*Exercise aim:* Duplicate the text of each item below verbatim, omitting the pictures.

*Available data:*

* * * * * * * * *

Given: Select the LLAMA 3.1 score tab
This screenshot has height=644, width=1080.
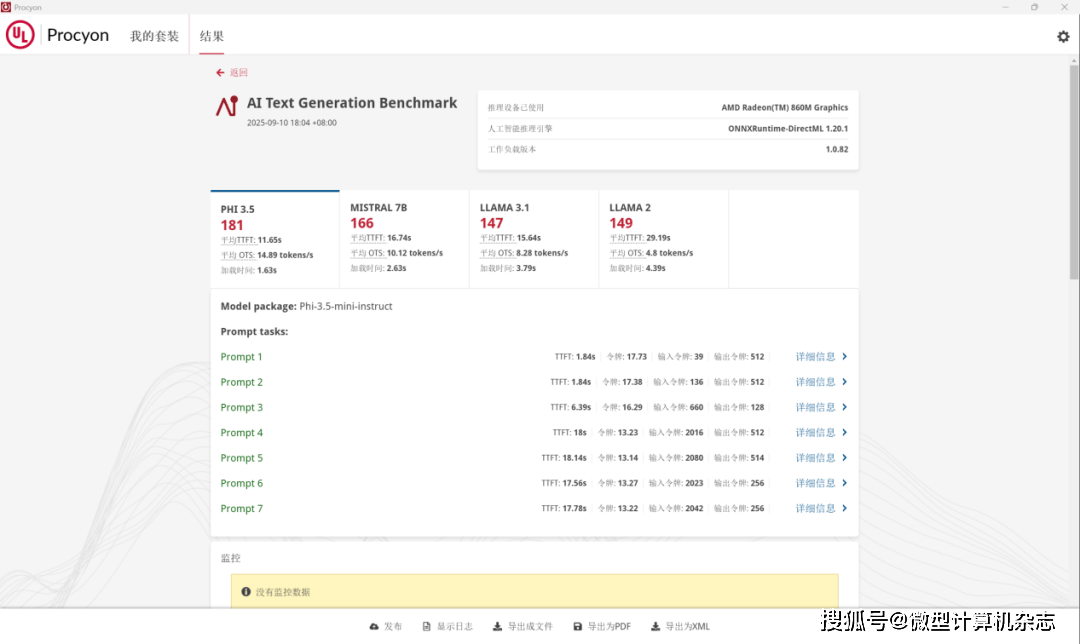Looking at the screenshot, I should coord(533,238).
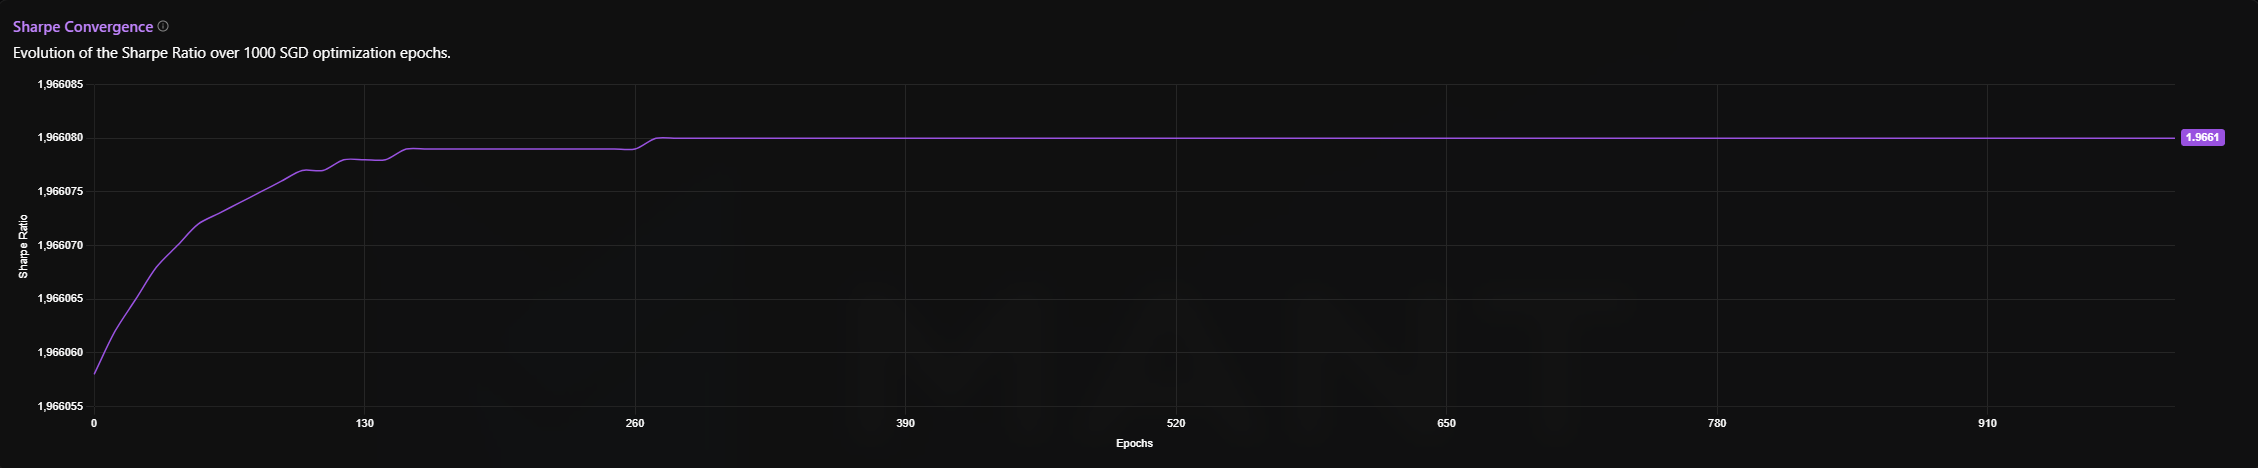This screenshot has width=2258, height=468.
Task: Click the 1,966060 y-axis label
Action: click(60, 353)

* * * * * * * * *

*Finished exercise:*
Given: Select the LLAMA 3.1 score tab
This screenshot has height=644, width=1080.
Looking at the screenshot, I should coord(533,238).
This screenshot has width=2258, height=468.
Task: Click the 1,966060 y-axis label
Action: click(60, 353)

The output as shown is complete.